Diamond exploration was the only sector to see increasing activity in 1993. At year-end, some 2.5 million hectares, four times the 1992 figure, were under disposition, predominantly between latitudes 53 and 56 in the Fort a la Corne-Pasquia Hills-Molonosa Arch and Sturgeon, Smoothstone and Wapawekka Lakes areas. Exploration activity consisted mainly of ground detailing government or industry magnetic “bull’s-eye” anomalies and drilling. On the established Fort a la Corne property of Cameco, Uranerz and Monopros, which has yielded macrodiamonds up to 1 carat in size, drill sampling continued. Seventy kimberlite targets from 1 hectare to 74 hectares in size have been identified on this property since exploration began in 1988 and 25 kimberlites have been drill proven. The bodies occur beneath more than 100 metres of glacial overburden.
Rhonda Mining (ASE) and some 14 partners are the largest landholders in the diamond play, with more than one million hectares under disposition. In the Fort a la Corne area, as a result of 1992 drilling, the Rhonda-Aaron Oil (ASE) joint venture reported the existence of laterally extensive, uneroded, diamondiferous kimberlite volcanic craters.
In 1993, the joint venture continued to probe these with small-diameter holes and in November announced recovery of yellow diamonds from volcanic kimberlite targets drilled in the Snowden and Foxford areas.
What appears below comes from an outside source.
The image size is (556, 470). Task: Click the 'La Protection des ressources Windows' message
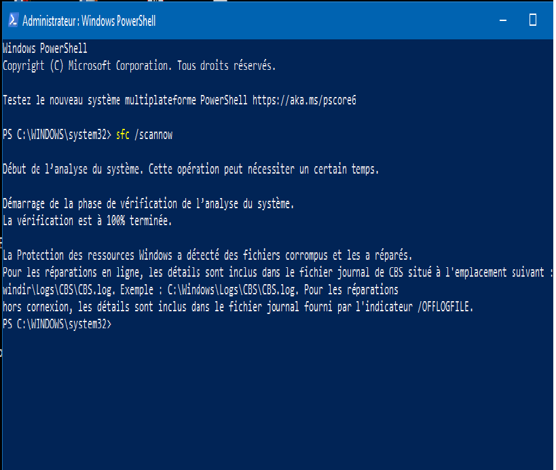click(x=208, y=256)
Consolidated Pine Channel Gold (VSE) ran well funded joint-venture exploration programs, principally in the area of the Molonosa Arch (having acquired ground identified in Saskatchewan Energy and Mines Open File Report 92-2 as having good potential; the report by M.R. Gent followed from work funded under the current federal-provincial Mineral Development Agreement.) Exploration has followed the strategy employed successfully at Fort a la Corne, and has led to the discovery of kimberlite indicator minerals in “fragmental clay”.
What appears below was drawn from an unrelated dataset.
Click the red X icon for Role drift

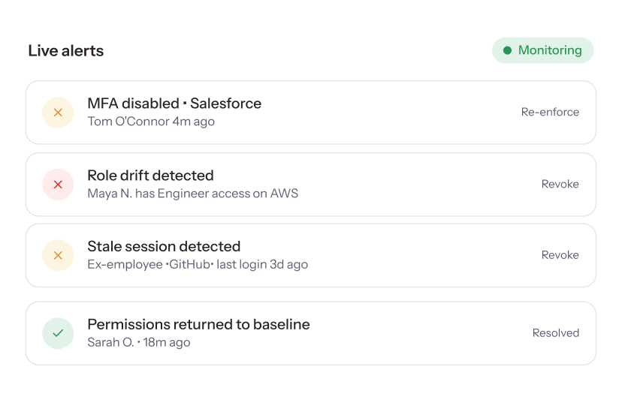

In a similar venture at Tobin Lake, northeast of
Fort a la Corne, Consolidated Pine Channel Gold also reports a siltstone-lignite breccia containing G9 and G11 pyrope garnets, which has been identified as reworked distal kimberlite material.
In the area of Candle Lake, 75 km northwest of Prince Albert, War Eagle Mining (VSE) and joint-venture partner Great Western Gold (VSE) recently reported drilling three distinct kimberlite pipes on their Candle Lake project. Four holes of a 10-hole program have been completed to date. Diamond exploration efforts are also being made in south-central Saskatchewan, where kimberlitic indicator minerals are widespread, and in southwest Saskatchewan.
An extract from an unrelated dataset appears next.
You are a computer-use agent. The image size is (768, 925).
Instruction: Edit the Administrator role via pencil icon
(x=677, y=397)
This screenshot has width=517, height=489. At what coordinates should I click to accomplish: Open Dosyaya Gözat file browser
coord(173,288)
The 1993 diamond exploration play will certainly result in more exploration work than was done on land staked after the original Sturgeon Lake kimberlite find in 1988, and may identify new kimberlites of sufficient grade to support production.
— A.J. Gracie and P.L. Schwann are resident geologists, Saskatchewan Energy and Mines, at La Ronge.
Exploration expenditures
1992 (actual) 1993 (estimated)
uranium 8 (57) 10 (72)
gold 6 3 (9)
base metals 4 3
diamonds 4 6
total 22 22
(Note: Figures are rounded to the nearest million dollars. Uranium and gold test mine expenditures are in brackets. Part of the gold test mine expenditures will be incurred in 1994.)